Hank, I get your point, and agree with you to a certain extent. But I think a more useful post will delve into the relative promises and hurdles for each technology, and more importantly how federal dollars ought to be allocated when they finally do come around.

Also, I'd appreciate the data you cite in claiming that ethanol as we have it today is 85% carbon neutral.
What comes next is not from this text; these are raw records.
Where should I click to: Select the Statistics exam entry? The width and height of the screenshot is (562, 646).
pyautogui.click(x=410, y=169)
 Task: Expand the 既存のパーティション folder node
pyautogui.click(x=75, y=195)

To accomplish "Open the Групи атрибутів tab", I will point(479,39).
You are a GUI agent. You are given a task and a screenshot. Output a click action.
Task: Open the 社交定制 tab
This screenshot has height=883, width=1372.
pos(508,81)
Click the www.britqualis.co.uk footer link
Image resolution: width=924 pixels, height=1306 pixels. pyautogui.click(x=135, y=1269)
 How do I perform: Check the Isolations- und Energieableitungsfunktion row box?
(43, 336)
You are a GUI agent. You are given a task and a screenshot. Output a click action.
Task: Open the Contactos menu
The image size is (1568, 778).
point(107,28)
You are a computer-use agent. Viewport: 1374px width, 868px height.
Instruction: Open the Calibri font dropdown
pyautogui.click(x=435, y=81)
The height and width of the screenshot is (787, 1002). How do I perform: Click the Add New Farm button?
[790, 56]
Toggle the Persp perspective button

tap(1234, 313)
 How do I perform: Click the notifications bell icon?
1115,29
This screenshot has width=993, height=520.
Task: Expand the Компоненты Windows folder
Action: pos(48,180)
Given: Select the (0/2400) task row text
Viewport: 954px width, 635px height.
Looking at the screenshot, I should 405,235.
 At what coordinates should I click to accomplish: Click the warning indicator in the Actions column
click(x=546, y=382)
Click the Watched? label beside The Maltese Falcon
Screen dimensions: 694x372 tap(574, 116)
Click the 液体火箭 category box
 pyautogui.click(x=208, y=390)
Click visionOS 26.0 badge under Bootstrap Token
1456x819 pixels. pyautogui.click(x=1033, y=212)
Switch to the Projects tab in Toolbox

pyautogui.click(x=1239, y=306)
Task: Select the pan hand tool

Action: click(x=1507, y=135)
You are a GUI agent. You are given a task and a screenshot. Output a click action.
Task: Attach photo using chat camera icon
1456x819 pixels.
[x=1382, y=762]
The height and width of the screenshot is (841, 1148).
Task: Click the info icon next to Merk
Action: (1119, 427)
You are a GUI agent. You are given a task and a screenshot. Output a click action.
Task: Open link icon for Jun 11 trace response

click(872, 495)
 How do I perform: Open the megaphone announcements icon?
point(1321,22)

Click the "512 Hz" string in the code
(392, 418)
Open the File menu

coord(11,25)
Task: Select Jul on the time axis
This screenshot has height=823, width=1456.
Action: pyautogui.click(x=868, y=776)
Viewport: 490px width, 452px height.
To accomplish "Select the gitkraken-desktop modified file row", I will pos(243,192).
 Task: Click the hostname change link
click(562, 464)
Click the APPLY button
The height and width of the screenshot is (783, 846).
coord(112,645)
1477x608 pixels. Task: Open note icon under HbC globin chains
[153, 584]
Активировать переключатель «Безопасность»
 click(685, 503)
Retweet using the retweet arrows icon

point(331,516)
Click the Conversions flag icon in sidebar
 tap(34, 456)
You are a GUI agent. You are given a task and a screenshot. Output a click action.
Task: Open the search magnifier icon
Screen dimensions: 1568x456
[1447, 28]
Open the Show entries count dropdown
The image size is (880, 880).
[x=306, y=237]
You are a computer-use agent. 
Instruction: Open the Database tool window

After all that, however, keep up the good work on your blogs.
Can't we all just get along?
written by Tracy, January 18, 2008
I am going to genuine viagra online agree with Hank and JT here - that there can be discussion and comparison of various solutions, but arguing over which is better is counter productive. I also want to add to JT, and that multiple solutions need to be not only for various lifestyles (big cities, burbs, rural areas, small towns) but also for various people - the disabled, families, the elderly, young people...

It seems like the MORE solutions we have for this transport problem, the better.
Not to nitpick, but it's "braking"
written by Cheezmeister, January 19, 2008
Hopefully your hybrid doesn't break smilies/cheesy.gif I agree, though. Anything's better than dead dinosaurs.
It's all in the interim
written by anonymouse, January 21, 2008
The ultimate answer is, and will be all electric. I don't think there is any disputing that.
However... it's how we handle the next 10 or 20 years... the "interim" period that will make or break this world and our environment. True hybrids... with very efficient batteries, super-capacitors for regenerative breaking, thin-film solar on the roof, and a small, very efficient multi-fuel capable engine for charging and/or long-distance driving. Those are the things that will get us through to the next generation of advancements.
Oh.... IMO. ;-)
It's what the mouse said
written by Jason Des Forges, January 21, 2008
It will be all electric, but before the amazing ultracapacitors made from carbon nanotubes people will want some backup which is why REEVs made sense. All electric must win out cas in combination with cheap spray on solar (nanotubes again) we not only have no emmisions but FREE ENERGY.
Energy and purchase viagra medication Material Balances
written by Mark, January 22, 2008
It is clear that much of the confusion around the comparisons of different fuel sources is a lack of definition of the system which are being considered in the energy and material balances. Is the petroleum products used to grow and harvest the look here viagra prescription corn included? Or is this left out because the cellulose is a by-product? What about the energy needed to mexico viagra no prescription make the solar panels? A common basis is needed to make the comparisons consistent.
Ze Holy Jew
written by Adolf Hitler, January 24, 2008
vell, all i have to say about zis is dat ve must do somethink.

what i bet ya'll didn't know is that i'm down with the jews the gypsys, homosexuals, and retards too. i'm done burnin' people started burnin' cds! i stopped battlin' the worlds started battlin' mcs!

... now ze SS on my jacket stands for Super Smooth.

be careful now, and dont get ze jew flu, vear a coat.
written by Doodster, January 27, 2008
Hi Hank

The Prius saves gas by the engine being off a lot of the time. Its an Atkinson cycle engine and comes with a big starter motor to spin it up fast whenever it comes on. So the engine is either operating within an efficient range or is off. Excess power when the engine is on is also stored in the battery, such as when you're going slow.

The regen brakes are only a small part of the efficiency gain.